The entire time we were dating she drooled, acting like an idiot whenever he was around. I’ve never really trusted her. In all honesty, I’ve never trusted anyone but my father and grandmother. I’m pretty sure Kara and Luke have been screwing around since we broke up, probably even while we were dating, but she hasn’t fessed up to that. Maybe she’s afraid of hurting my feelings or better yet, that I would kick her ass. Whatever, neither of them is worth the problems that would cause, but it sure as hell would be a great way to get rid of some pent-up aggression.
The first bell rings as I am getting out of my car so I have to jog to get to my first hour class on-time. Unfortunately, it’s the one class I have to deal with Luke in. He used to wait for me outside the gate at the student parking lot, now he just sits at his desk glaring at me while his smart-ass jock friends make snide comments loud enough for all to hear. I keep reminding myself it’s almost over. Luke is going away to UMD on a hockey scholarship this fall and rumor has it, he won’t be there long because the NHL scouts have already met with him and his parents. Unfortunately, that has made him even cockier, such a fucking tool.

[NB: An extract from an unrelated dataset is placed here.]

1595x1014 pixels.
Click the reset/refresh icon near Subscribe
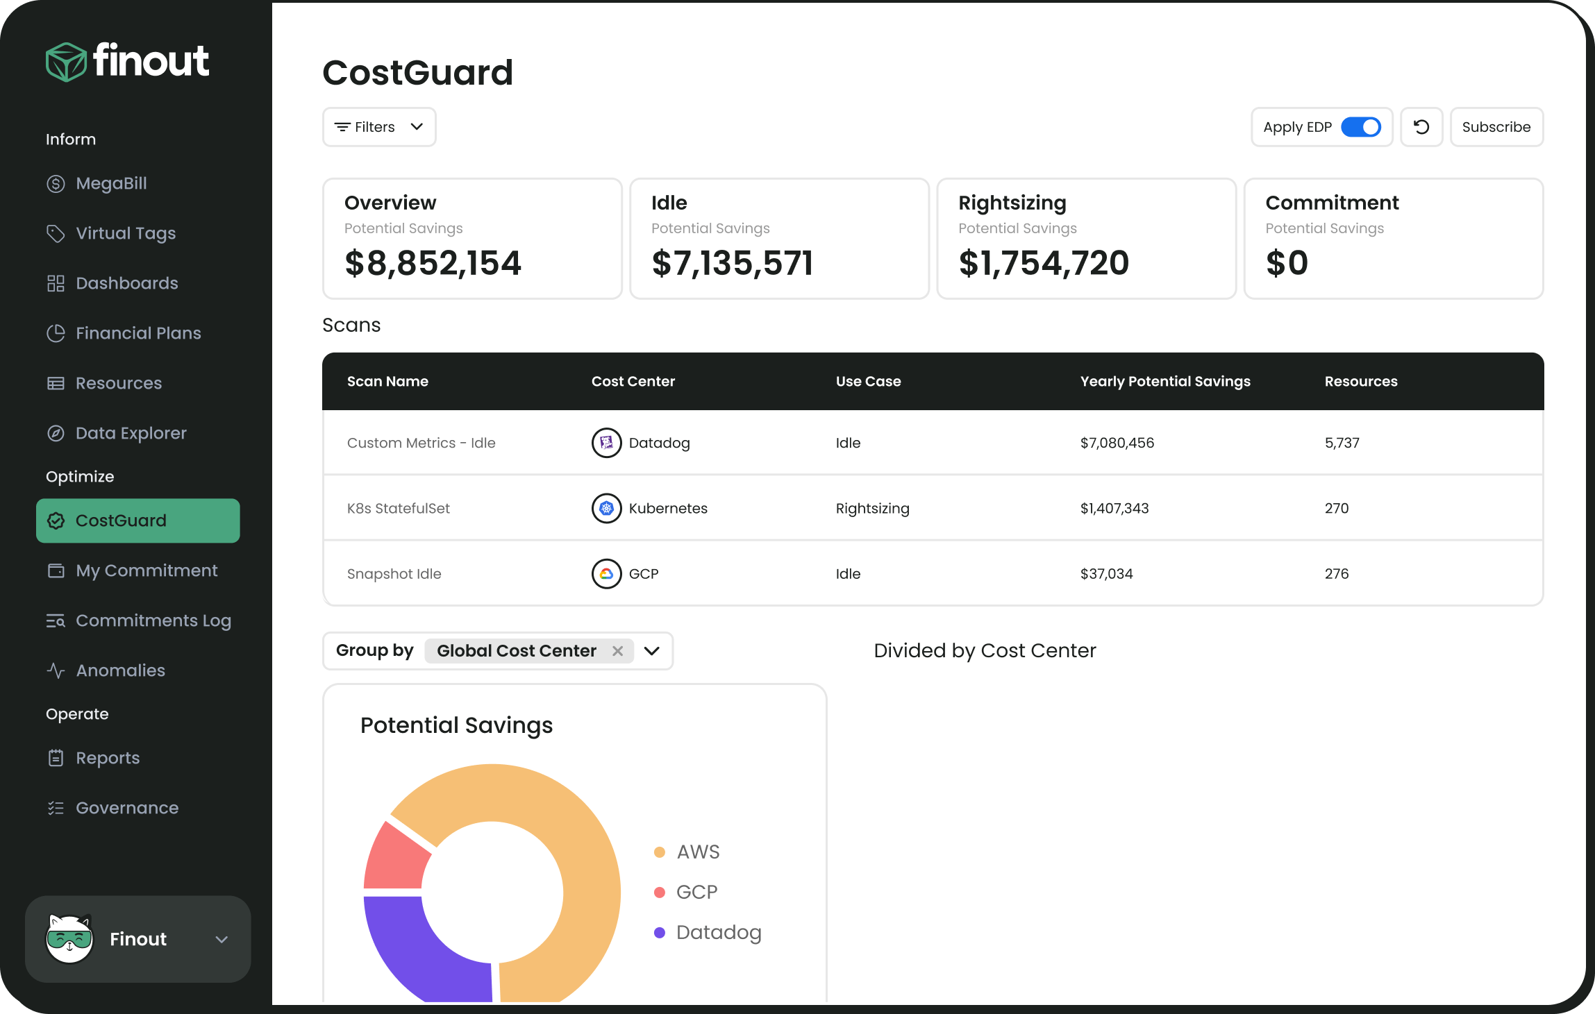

Finally, first hour ends as the bell chimes informing the student cattle drive to mosey on over to the next stall. What a waste of time the last couple days of school are. The teachers gave the seniors their finals a week ago so it’s pretty stupid to make us finish these last couple half days. No lunch is being served today or tomorrow due to the early release schedule, so as soon as my last class is over I’m out of here.